Data records:
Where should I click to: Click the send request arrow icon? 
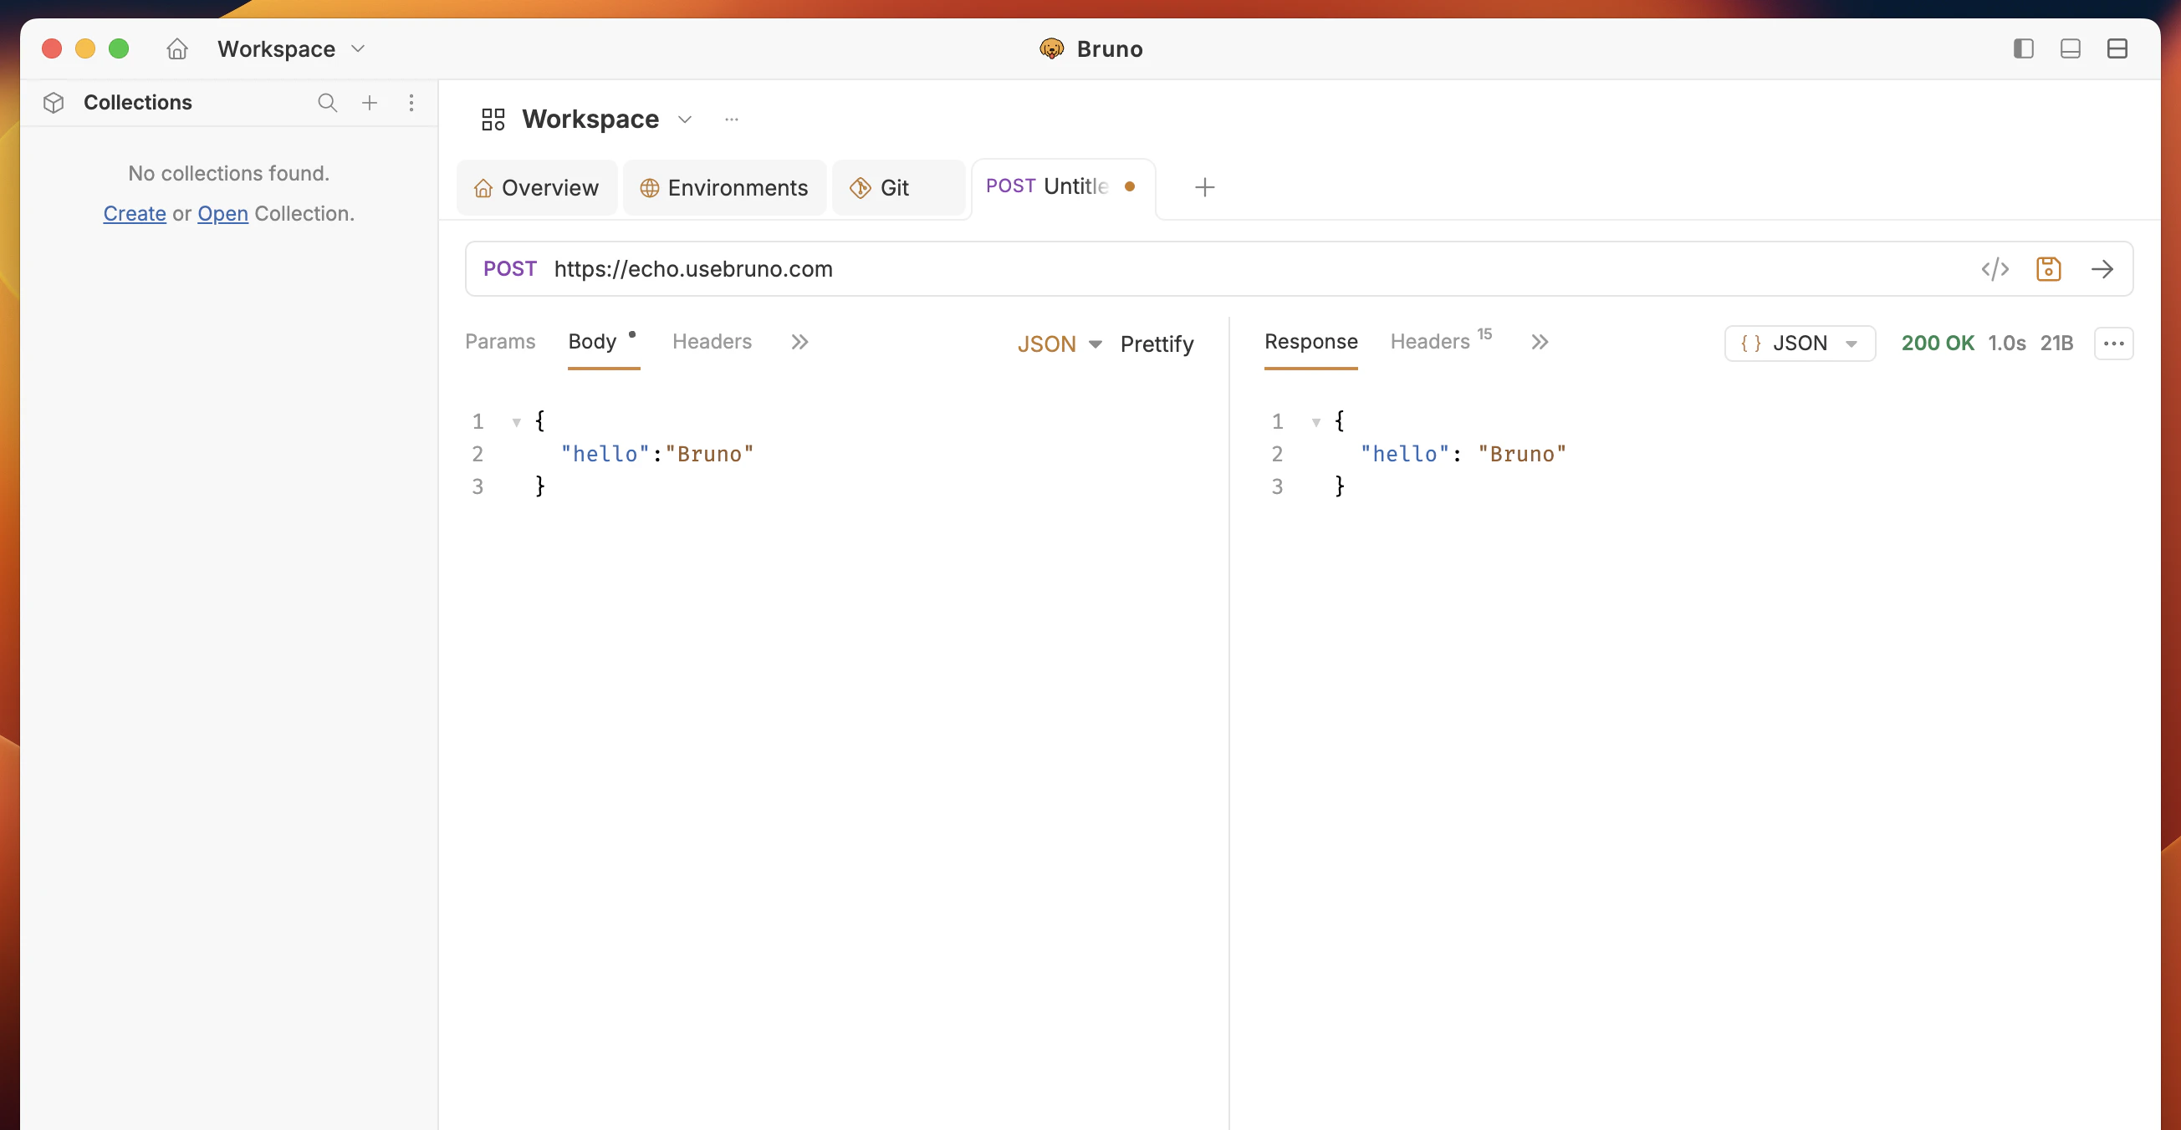2101,269
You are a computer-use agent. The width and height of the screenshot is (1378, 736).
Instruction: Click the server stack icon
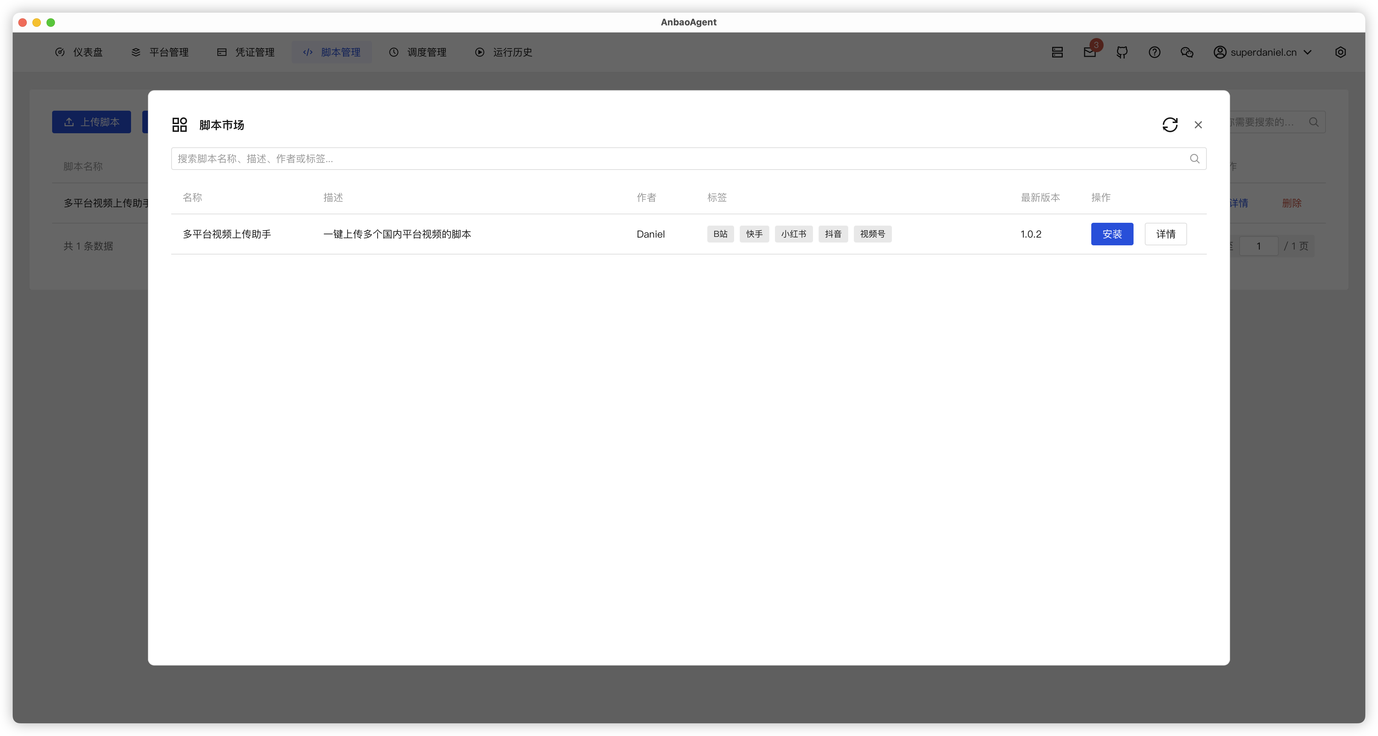coord(1057,52)
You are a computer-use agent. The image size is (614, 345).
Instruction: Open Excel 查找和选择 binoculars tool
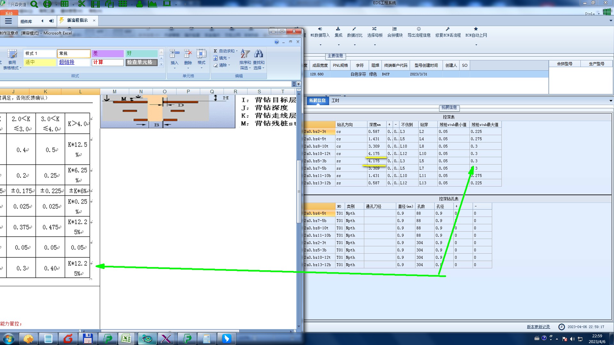258,54
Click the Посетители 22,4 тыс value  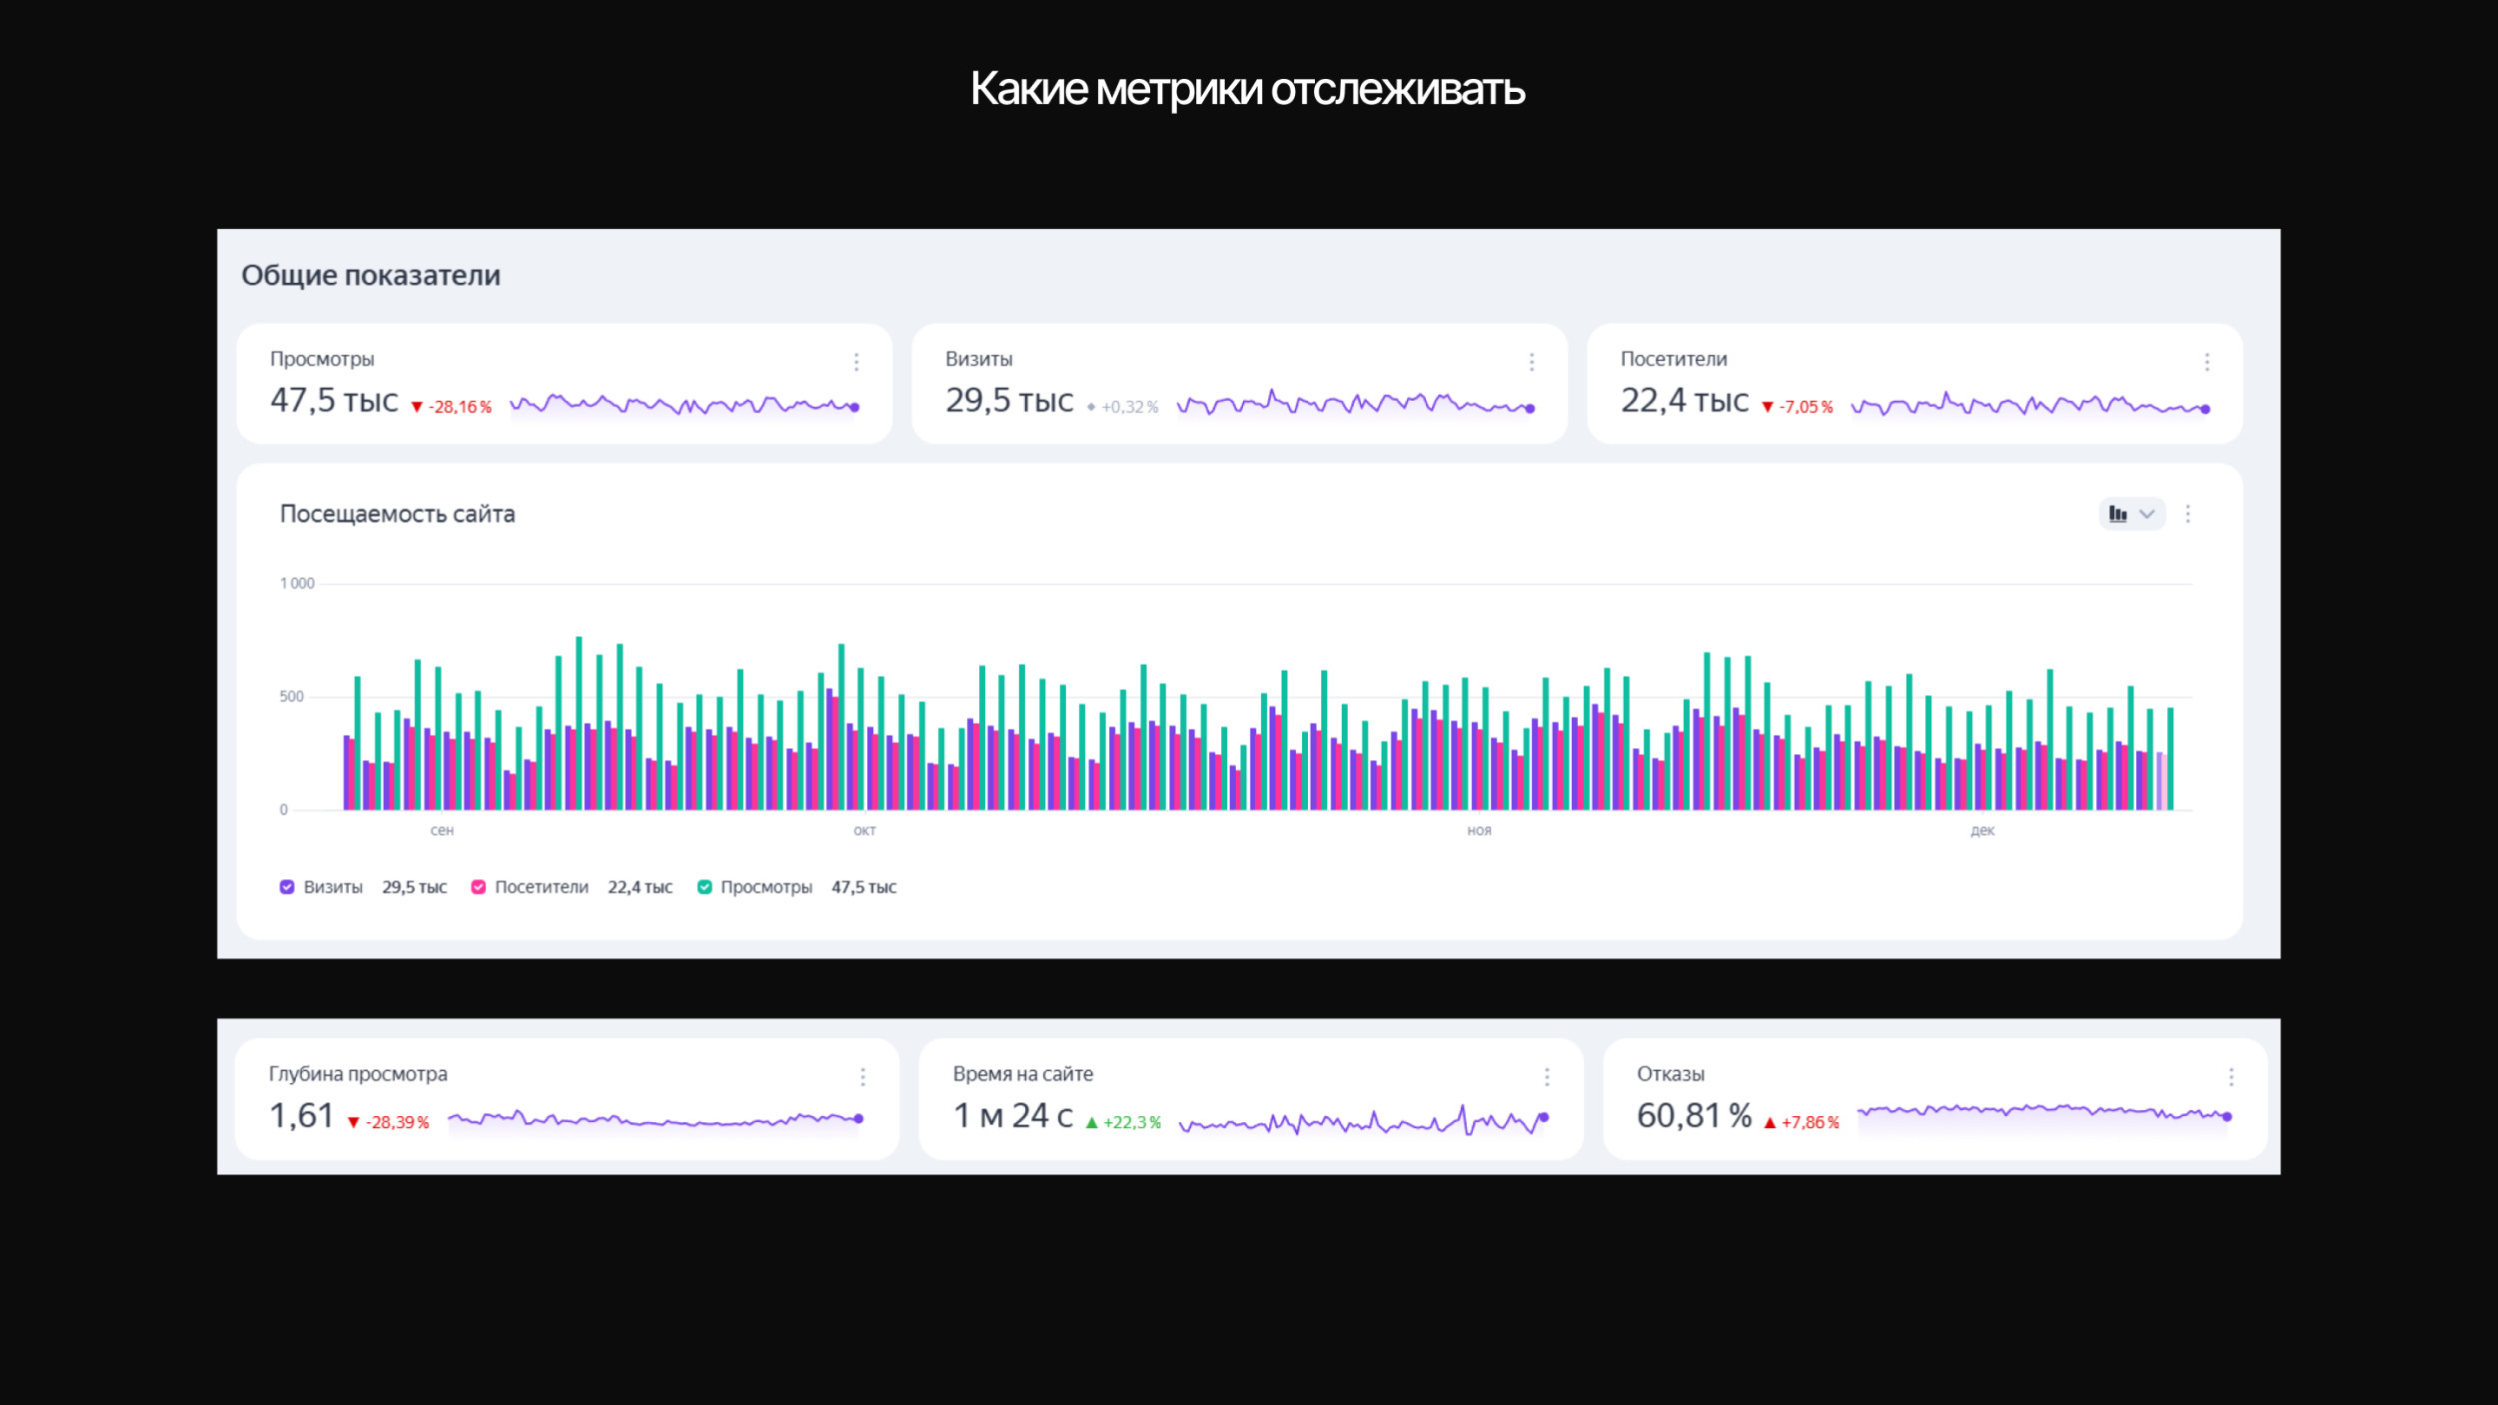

Exercise: Please write out the lines above, beginning at the line with "You are a computer-use agent. The width" and ending at the last line of the records, exactly as they appear and without pictures.

Response to this exercise:
You are a computer-use agent. The width and height of the screenshot is (1378, 736).
Instruction: Click the server stack icon
coord(1057,52)
You are a computer-use agent. The image size is (614, 345).
Instruction: Open Excel 查找和选择 binoculars tool
258,54
Click the Посетители 22,4 тыс value  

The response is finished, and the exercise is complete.